Anti-hate STEM Activism in Spring 2013

It was Feb. 2013 at Oberlin College. Students and faculty had just come back to campus after Winter Term. Suddenly, mysterious, hateful posters started to pop up around campus. Islamophobia in the Science Center, racial and homophobic slurs at the Multicultural Resource Center, antisemitism in King Building.

Julie Christensen, OC ’13, was a pre-med fourth-year in spring 2013 and remembered feeling “mostly shock and the sense of, ‘Why would somebody do that?’”

Then, on March 4, students saw a robed Ku Klux Klan figure walking across South Quad before dawn. This was very upsetting to many, including Chinwe Okona, a fourth-year Neuroscience major at the time. “I just remember there being this feeling of intense fear and people feeling unsettled on campus,” Okona said. “I had friends who were like, ‘I’m not coming out of my house.’”

The College suspended class for the day and students gathered in Finney Chapel for a teach-in with the Africana Studies department and planned student-organized solidarity marches and speeches. 

Student activism continued after these events. Okona and Christensen helped organize a natural sciences listening session. 

“We presented grievances people had in terms of thinking about natural sciences from a more diverse perspective,” Okona said. “That was one of the few times we had dialogue with professors.”

According to Okona, this session was remarkably successful, but administrative action was desperately needed. 

“Professors listened and were open to feedback, … [but] you have these conversations, you have these listening sessions — how do things actually get instituted?” Okona said.

Shortly after the incidents and subsequent gatherings, a white, male Chemistry major, Dylan Bleier, was caught putting up racist and Islamaphobic posters in the Science Center at midnight.

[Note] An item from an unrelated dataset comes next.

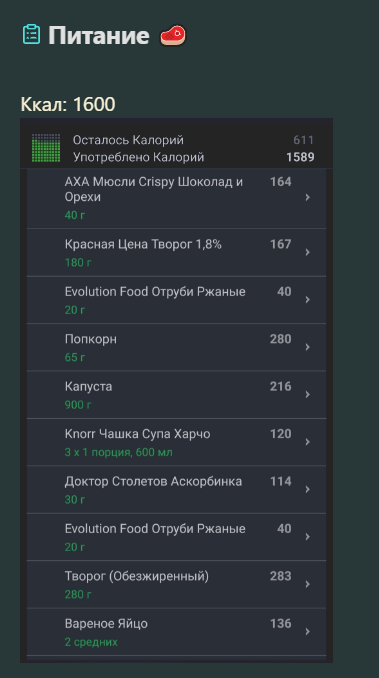
Task: Open the AXA Мюсли Crispy entry chevron
Action: [308, 197]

According to an Oberlin Police Department report, Bleier told an officer, “I’m doing it as a joke to see the college overreact to it as they have with the other racial postings that have been posted on campus.” He was expelled from Oberlin and police reports detail his involvement in many of the hate speech incidents that occurred around campus. 

Many students were still unsettled on campus even after Dylan Bleier was expelled. 

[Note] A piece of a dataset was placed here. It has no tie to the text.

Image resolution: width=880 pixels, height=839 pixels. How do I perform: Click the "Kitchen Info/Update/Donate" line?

“It felt less important … who did it than the fact that it was done,” Christensen said. “And I wouldn’t say that there was a sense of resolution after that student was suspended.” 

At the time, Oberlin had numerous websites, like oberchan.com, where some users posted hate speech anonymously. 

“I think, because people could be so anonymous, it felt like it was an era of ‘These are things that people are really thinking,” Okona said. “My classmates  think this is dumb or don’t value intersectional, diverse perspectives — they felt comfortable enough behind these anonymous forums. It didn’t feel like it was one person.” 

To many students, the physical flyers and Klansman sighting felt like an extension of the vast online presence of hatred and bigotry in the Oberlin community. The police eventually came to the conclusion that the KKK member was actually just a student wearing a blanket over their head. However, some students still felt disturbed and frightened by the recent events.

Other students, including Okona and Christensen, worked hard to create events and demand changes from the administration. The bulk of the organization for solidarity and change was led by Black students, and the March 4 programming specifically was planned by students in the Afrikan Heritage House in conjunction with members of the MRC. The burnout experienced by these students of color was tremendous.

But now, the impact of these efforts on Oberlin is largely unrecognized. It is important to recognize our biases and work towards more open communication, so that we don’t have to implement things like this only after acts of hate happen on campus. 

Christensen hopes that current Oberlin students can learn something from the events in 2013. 

“Keep having conversations and gathering with each other and organizing in the way that feels right and needed at the moment,” Christensen said. “Sometimes we don’t know the outcome of our efforts, but I think it’s still important to make those efforts. And if we’re still needing to ask these questions around equity, race, structural racism, then that means they’re still important and there’s room to improve.”